The “affinity” is a measure of the probability that the two nodes are interdependent or related to the same subject matter. The affinity value between two different nodes can be computed as, but is not limited to, a Euclidean or block distance between the two nodes in the rendered web page; a distance between the two nodes in the DOM tree; the respective hierarchical levels of the two nodes in the DOM tree; a degree of horizontal alignment between the two nodes in the rendered web page; a degree of vertical alignment between the two nodes in the rendered web page; a number of other nodes displayed between the two nodes in the rendered web page; a difference in type between the two nodes (e.g., image, text (HTML heading1, heading2, paragraph), embedded content); a degree of difference in font size of text present in the two nodes; a difference in the number of characters in text present in the two nodes; a degree of difference in visual appearance (e.g., using one or more histograms of color, intensify, edge orientation, or magnitude); a difference in node size; and a degree of overlap or enclosure between the two nodes. In an example, the affinity value can be computed according to an example described in international application no, PCT/CN2010/074813, filed Jun. 30, 2010, titled “Determining Similarity Between Elements Of An Electronic Document.” If the measured affinity between two nodes is higher than a predetermined or adaptively computed threshold, the two nodes are “connected.” The computed affinity values can be assembled into a matrix for further computation. An affinity matrix computation module can be used to calculate one or more matrices in which a numeric representation of the affinity between any two nodes of the web page is given. The affinity matrix computation module can be separate from or a part of the web segmentation module. Groups of interconnected nodes are then clustered together to create functional blocks (affinity-grouped segments), thereby achieving the segmentation of the web page. One method of doing so is to derive a connectivity map between the nodes based on one or more predetermined or adaptively computed thresholds. In other words, if the measured affinity between two nodes is higher than a predetermined or adaptively computed threshold, the two nodes are considered “connected.” The clustering can be performed using a separate module.

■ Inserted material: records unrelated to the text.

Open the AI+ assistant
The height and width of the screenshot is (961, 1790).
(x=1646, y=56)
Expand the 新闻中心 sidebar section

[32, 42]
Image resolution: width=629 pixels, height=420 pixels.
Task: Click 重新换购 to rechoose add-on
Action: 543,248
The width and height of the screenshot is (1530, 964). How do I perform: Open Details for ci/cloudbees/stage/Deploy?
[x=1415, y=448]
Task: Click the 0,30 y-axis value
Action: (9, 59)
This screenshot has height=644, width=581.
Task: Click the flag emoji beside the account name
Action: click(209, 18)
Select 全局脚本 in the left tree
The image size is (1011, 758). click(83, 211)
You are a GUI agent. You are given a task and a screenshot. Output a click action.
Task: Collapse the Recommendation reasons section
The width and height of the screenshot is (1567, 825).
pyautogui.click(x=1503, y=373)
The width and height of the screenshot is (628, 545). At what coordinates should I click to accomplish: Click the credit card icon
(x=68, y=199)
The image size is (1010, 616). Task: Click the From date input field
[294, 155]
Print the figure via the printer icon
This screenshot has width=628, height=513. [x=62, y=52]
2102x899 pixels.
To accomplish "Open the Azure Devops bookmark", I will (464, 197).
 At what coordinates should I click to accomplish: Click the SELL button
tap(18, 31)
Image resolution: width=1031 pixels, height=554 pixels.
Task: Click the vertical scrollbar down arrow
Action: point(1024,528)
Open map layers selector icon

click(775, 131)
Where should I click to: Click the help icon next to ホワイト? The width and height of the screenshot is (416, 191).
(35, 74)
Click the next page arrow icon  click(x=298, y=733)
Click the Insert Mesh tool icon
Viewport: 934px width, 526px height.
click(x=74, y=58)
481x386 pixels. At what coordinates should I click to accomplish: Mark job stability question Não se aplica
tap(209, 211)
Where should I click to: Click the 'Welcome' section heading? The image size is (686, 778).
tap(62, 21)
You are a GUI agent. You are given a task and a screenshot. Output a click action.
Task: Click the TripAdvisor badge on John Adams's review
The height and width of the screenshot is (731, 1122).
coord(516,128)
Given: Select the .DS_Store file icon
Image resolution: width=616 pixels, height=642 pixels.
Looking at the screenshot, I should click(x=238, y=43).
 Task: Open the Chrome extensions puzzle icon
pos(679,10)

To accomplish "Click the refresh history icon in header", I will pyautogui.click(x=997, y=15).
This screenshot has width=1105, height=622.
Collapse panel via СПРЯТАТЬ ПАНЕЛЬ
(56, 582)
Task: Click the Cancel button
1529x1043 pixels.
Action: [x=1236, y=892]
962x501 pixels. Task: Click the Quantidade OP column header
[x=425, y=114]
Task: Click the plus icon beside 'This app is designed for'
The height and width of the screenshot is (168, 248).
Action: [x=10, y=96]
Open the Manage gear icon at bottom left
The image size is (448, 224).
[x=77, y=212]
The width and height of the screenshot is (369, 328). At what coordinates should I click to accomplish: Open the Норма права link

A heuristics rule-based approach or machine learning based approach can be applied when combining the affinity matrices and using them for clustering nodes or atoms. Both of these approaches can be applicable, as a non-limiting example, for extracting a news article from a web page. A rule-based solution can be used for identifying, e.g., the main body (an example affinity-grouped segment). Many different types of rules with different affinities, using various information, such as but not limited to block positions, tags, font families and DOM structure, can be applied. Following is an example rule for computing affinities, performed as a two-stage process. However, many other types of affinities and rules can be used. The first stage is applying a clustering determination threshold to the nodes, that is, a pair of nodes is clustered if the following clustering determination threshold is satisfied:

(HTML tags are the same) && (Font sizes are the same) && (Font styles are the same) && (Font colors are the same) && (At least one side is aligned) && (There is horizontal overlap of at least 70%)
The first stage is targeted toward ensuring that the nodes for the main body are clustered. Many of the main body segments are clustered in this initial approximate clustering. In the second stage, after the first-stage clustering, it is determined whether to further cluster pairs of nodes based on block geometric properties (such as but not limited to distance, size, overlap, alignment, intersection, enclosure), font properties (such as but not limited to font family, size, color and type) and/or DOM tree structure (such as but not limited to POM node distance). The affinities also can be determined based on image similarities. An example rule for merging nodes in the second, refining stage is as follows:

- if (tagDistance>0.5)
  - result=result+30;
- if (fontSizeDistance>0)
  - result=result+30;
- if ((fontColorAffinity>0) && (nodeNumAffinity>3))
  - result=result+30;
- if (horizontalOverlapAffinity<0.5)
  - result=result+30;
- if (intersectAfftnity==0)
  - result=result+blockDistance/_totWidth*100;
- if (enclosureAffinity>0)
  - result=result+30+30*blockSizeAffinity;
- if (domDistAffinity>4)
  - result=result+30;
- result=result+3*nodeNumAffinity;
  If (horizontalOverlapAffinity<0.5) refers to if the maximum value of horizontal overlap is smaller than 50%. If(intersectAffinity==0) refers to if it doesn't intersect, otherwise don't add. If(enclosureAffinity>0) refers to if there is no enclosure. After this second, refining stage, the result value can be compared to predetermined or adaptively determined threshold to determine if the nodes should be clustered. In this example, images are not clustered with text or other images.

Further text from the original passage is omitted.